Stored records
★ ★ ★ ★ ★ ★ ★

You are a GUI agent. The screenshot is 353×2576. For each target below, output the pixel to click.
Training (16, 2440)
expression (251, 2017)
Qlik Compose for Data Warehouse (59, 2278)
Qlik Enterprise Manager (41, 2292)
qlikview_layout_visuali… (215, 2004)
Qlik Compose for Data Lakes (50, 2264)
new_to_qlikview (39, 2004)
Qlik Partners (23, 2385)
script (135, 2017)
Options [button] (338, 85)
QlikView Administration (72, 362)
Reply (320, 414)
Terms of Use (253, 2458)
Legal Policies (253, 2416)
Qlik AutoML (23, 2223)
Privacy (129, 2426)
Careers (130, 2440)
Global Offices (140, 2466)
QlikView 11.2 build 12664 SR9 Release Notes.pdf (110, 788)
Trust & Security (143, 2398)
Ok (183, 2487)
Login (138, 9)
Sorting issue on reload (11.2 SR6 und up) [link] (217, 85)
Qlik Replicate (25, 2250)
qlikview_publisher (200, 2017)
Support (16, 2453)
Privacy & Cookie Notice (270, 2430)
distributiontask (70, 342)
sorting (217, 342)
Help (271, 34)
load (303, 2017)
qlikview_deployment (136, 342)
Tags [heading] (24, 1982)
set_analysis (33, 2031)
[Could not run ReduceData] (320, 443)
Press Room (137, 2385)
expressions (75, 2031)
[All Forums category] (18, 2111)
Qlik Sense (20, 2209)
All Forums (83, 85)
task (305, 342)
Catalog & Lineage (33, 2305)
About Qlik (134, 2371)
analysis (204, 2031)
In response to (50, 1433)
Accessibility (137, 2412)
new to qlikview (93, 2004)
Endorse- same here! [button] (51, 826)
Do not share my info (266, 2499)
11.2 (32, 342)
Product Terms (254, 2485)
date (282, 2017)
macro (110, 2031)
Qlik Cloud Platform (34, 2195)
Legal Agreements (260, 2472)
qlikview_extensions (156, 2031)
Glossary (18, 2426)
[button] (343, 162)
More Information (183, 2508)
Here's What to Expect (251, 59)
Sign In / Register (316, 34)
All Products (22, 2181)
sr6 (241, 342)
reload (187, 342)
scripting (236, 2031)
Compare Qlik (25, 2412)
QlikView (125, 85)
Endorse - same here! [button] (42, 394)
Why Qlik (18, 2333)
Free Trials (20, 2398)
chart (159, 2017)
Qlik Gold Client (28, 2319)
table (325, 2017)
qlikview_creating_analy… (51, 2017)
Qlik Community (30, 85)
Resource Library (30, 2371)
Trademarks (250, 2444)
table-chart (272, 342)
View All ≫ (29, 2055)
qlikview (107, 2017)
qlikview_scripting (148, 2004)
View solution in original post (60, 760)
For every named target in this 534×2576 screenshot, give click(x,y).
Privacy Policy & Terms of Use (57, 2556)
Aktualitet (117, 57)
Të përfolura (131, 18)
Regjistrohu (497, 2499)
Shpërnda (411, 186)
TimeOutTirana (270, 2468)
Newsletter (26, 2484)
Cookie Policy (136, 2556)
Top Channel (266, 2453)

★ ★ ★ ★ ★ ★ ★

Start with the line above that contains "Qlik Replicate (25, 2250)" and end with the line that contains "[button] (343, 162)". Write out those lines exactly, and only those.

RESPONSE BOX:
Qlik Replicate (25, 2250)
qlikview_publisher (200, 2017)
Support (16, 2453)
Privacy & Cookie Notice (270, 2430)
distributiontask (70, 342)
sorting (217, 342)
Help (271, 34)
load (303, 2017)
qlikview_deployment (136, 342)
Tags [heading] (24, 1982)
set_analysis (33, 2031)
[Could not run ReduceData] (320, 443)
Press Room (137, 2385)
expressions (75, 2031)
[All Forums category] (18, 2111)
Qlik Sense (20, 2209)
All Forums (83, 85)
task (305, 342)
Catalog & Lineage (33, 2305)
About Qlik (134, 2371)
analysis (204, 2031)
In response to (50, 1433)
Accessibility (137, 2412)
new to qlikview (93, 2004)
Endorse- same here! [button] (51, 826)
Do not share my info (266, 2499)
11.2 (32, 342)
Product Terms (254, 2485)
date (282, 2017)
macro (110, 2031)
Qlik Cloud Platform (34, 2195)
Legal Agreements (260, 2472)
qlikview_extensions (156, 2031)
Glossary (18, 2426)
[button] (343, 162)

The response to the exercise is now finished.